▸ **DESCRIPTION OF THE TASK**
Extract each line of the data below that contains the string "height", treating uppercase and lowercase as different.

▸ **EXERCISE INPUTS**
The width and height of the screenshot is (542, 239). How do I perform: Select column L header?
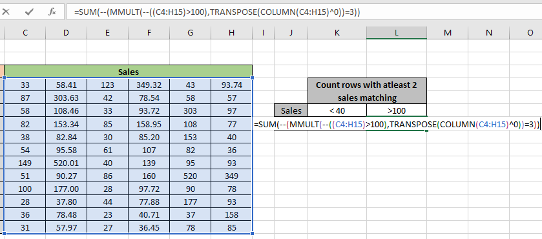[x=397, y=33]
==
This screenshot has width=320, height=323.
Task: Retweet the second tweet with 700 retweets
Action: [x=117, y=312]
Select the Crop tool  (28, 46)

▸ **REPLY TO THE TASK**
The width and height of the screenshot is (542, 239). How do I perform: Select column L header?
This screenshot has width=320, height=323.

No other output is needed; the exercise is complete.